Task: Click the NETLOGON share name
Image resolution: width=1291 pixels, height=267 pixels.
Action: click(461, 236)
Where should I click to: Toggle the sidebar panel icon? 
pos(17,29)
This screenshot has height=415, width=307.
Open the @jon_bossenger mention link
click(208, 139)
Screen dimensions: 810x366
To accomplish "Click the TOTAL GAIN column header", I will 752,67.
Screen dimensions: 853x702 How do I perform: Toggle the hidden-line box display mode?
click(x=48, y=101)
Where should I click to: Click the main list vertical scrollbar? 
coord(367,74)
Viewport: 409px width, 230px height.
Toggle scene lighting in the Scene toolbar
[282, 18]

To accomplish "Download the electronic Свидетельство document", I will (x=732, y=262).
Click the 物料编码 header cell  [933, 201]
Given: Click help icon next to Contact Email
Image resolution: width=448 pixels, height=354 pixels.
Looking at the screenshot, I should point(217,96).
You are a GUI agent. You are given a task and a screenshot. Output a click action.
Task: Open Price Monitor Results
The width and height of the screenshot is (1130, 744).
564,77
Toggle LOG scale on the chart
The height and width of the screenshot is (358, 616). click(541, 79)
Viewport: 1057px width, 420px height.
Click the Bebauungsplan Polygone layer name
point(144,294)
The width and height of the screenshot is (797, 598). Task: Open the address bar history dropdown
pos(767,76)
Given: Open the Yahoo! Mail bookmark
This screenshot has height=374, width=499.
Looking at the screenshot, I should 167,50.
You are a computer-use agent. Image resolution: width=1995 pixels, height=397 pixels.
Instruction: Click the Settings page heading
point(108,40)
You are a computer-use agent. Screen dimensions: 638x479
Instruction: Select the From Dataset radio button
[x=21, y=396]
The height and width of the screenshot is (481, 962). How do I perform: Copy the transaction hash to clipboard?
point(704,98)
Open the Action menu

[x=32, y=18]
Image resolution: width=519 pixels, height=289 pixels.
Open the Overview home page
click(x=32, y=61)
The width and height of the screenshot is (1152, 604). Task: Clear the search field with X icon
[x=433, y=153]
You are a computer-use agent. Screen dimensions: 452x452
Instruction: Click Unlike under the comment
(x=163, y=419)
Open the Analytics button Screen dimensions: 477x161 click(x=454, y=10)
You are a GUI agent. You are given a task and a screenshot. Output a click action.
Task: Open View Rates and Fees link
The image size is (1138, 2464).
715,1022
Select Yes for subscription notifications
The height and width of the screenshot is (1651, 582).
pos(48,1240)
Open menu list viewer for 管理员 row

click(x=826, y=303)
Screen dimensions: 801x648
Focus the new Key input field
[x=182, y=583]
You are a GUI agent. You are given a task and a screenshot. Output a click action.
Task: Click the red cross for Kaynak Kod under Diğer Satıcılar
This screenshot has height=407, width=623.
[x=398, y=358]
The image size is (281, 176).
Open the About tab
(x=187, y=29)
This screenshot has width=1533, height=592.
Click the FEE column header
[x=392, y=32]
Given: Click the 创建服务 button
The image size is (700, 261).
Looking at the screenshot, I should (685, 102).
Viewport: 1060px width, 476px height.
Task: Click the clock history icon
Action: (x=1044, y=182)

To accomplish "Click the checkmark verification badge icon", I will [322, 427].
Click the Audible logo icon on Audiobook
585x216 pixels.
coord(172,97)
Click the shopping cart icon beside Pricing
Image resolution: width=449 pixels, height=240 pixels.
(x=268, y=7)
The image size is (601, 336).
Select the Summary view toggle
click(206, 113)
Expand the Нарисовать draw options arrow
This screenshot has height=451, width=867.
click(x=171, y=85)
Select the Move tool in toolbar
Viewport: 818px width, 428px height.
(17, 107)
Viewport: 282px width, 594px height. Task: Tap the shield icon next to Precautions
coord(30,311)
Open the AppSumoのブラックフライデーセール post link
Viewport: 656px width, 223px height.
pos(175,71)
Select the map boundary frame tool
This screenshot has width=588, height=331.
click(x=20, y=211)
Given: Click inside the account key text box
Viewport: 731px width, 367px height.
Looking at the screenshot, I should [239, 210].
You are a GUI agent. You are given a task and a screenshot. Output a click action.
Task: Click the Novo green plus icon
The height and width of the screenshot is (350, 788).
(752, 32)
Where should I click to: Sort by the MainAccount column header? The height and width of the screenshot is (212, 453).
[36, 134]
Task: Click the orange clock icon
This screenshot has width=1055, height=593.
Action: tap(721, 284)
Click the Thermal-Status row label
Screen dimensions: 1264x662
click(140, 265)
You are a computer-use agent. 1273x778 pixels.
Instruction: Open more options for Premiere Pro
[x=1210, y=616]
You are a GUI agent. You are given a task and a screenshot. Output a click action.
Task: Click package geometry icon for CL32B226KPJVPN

TASK: What is needed is an exact copy of every entry above.

WRITTEN RESPONSE:
Task: Click the NETLOGON share name
Image resolution: width=1291 pixels, height=267 pixels.
Action: click(461, 236)
Where should I click to: Toggle the sidebar panel icon? 
pos(17,29)
This screenshot has height=415, width=307.
Open the @jon_bossenger mention link
click(208, 139)
Screen dimensions: 810x366
To accomplish "Click the TOTAL GAIN column header", I will 752,67.
Screen dimensions: 853x702 How do I perform: Toggle the hidden-line box display mode?
click(x=48, y=101)
Where should I click to: Click the main list vertical scrollbar? 
coord(367,74)
Viewport: 409px width, 230px height.
Toggle scene lighting in the Scene toolbar
[282, 18]

To accomplish "Download the electronic Свидетельство document", I will (x=732, y=262).
Click the 物料编码 header cell  [933, 201]
Given: Click help icon next to Contact Email
Image resolution: width=448 pixels, height=354 pixels.
Looking at the screenshot, I should point(217,96).
You are a GUI agent. You are given a task and a screenshot. Output a click action.
Task: Open Price Monitor Results
The width and height of the screenshot is (1130, 744).
564,77
Toggle LOG scale on the chart
The height and width of the screenshot is (358, 616). click(541, 79)
Viewport: 1057px width, 420px height.
Click the Bebauungsplan Polygone layer name
point(144,294)
The width and height of the screenshot is (797, 598). Task: Open the address bar history dropdown
pos(767,76)
Given: Open the Yahoo! Mail bookmark
This screenshot has height=374, width=499.
Looking at the screenshot, I should 167,50.
You are a computer-use agent. Image resolution: width=1995 pixels, height=397 pixels.
Instruction: Click the Settings page heading
point(108,40)
You are a computer-use agent. Screen dimensions: 638x479
Instruction: Select the From Dataset radio button
[x=21, y=396]
The height and width of the screenshot is (481, 962). How do I perform: Copy the transaction hash to clipboard?
point(704,98)
Open the Action menu

[x=32, y=18]
Image resolution: width=519 pixels, height=289 pixels.
Open the Overview home page
click(x=32, y=61)
The width and height of the screenshot is (1152, 604). Task: Clear the search field with X icon
[x=433, y=153]
You are a computer-use agent. Screen dimensions: 452x452
Instruction: Click Unlike under the comment
(x=163, y=419)
Open the Analytics button Screen dimensions: 477x161 click(x=454, y=10)
You are a GUI agent. You are given a task and a screenshot. Output a click action.
Task: Open View Rates and Fees link
The image size is (1138, 2464).
715,1022
Select Yes for subscription notifications
The height and width of the screenshot is (1651, 582).
pos(48,1240)
Open menu list viewer for 管理员 row

click(x=826, y=303)
Screen dimensions: 801x648
Focus the new Key input field
[x=182, y=583]
You are a GUI agent. You are given a task and a screenshot. Output a click action.
Task: Click the red cross for Kaynak Kod under Diğer Satıcılar
This screenshot has height=407, width=623.
[x=398, y=358]
The image size is (281, 176).
Open the About tab
(x=187, y=29)
This screenshot has width=1533, height=592.
Click the FEE column header
[x=392, y=32]
Given: Click the 创建服务 button
The image size is (700, 261).
Looking at the screenshot, I should (685, 102).
Viewport: 1060px width, 476px height.
Task: Click the clock history icon
Action: (x=1044, y=182)

To accomplish "Click the checkmark verification badge icon", I will [322, 427].
Click the Audible logo icon on Audiobook
585x216 pixels.
coord(172,97)
Click the shopping cart icon beside Pricing
Image resolution: width=449 pixels, height=240 pixels.
(x=268, y=7)
The image size is (601, 336).
Select the Summary view toggle
click(206, 113)
Expand the Нарисовать draw options arrow
This screenshot has height=451, width=867.
click(x=171, y=85)
Select the Move tool in toolbar
Viewport: 818px width, 428px height.
(17, 107)
Viewport: 282px width, 594px height. Task: Tap the shield icon next to Precautions
coord(30,311)
Open the AppSumoのブラックフライデーセール post link
Viewport: 656px width, 223px height.
pos(175,71)
Select the map boundary frame tool
This screenshot has width=588, height=331.
click(x=20, y=211)
Given: Click inside the account key text box
Viewport: 731px width, 367px height.
Looking at the screenshot, I should [239, 210].
You are a GUI agent. You are given a task and a screenshot. Output a click action.
Task: Click the Novo green plus icon
The height and width of the screenshot is (350, 788).
(752, 32)
Where should I click to: Sort by the MainAccount column header? The height and width of the screenshot is (212, 453).
[36, 134]
Task: Click the orange clock icon
This screenshot has width=1055, height=593.
Action: tap(721, 284)
Click the Thermal-Status row label
Screen dimensions: 1264x662
click(140, 265)
You are a computer-use agent. 1273x778 pixels.
Instruction: Open more options for Premiere Pro
[x=1210, y=616]
You are a GUI agent. You are given a task and a screenshot. Output a click action.
Task: Click package geometry icon for CL32B226KPJVPN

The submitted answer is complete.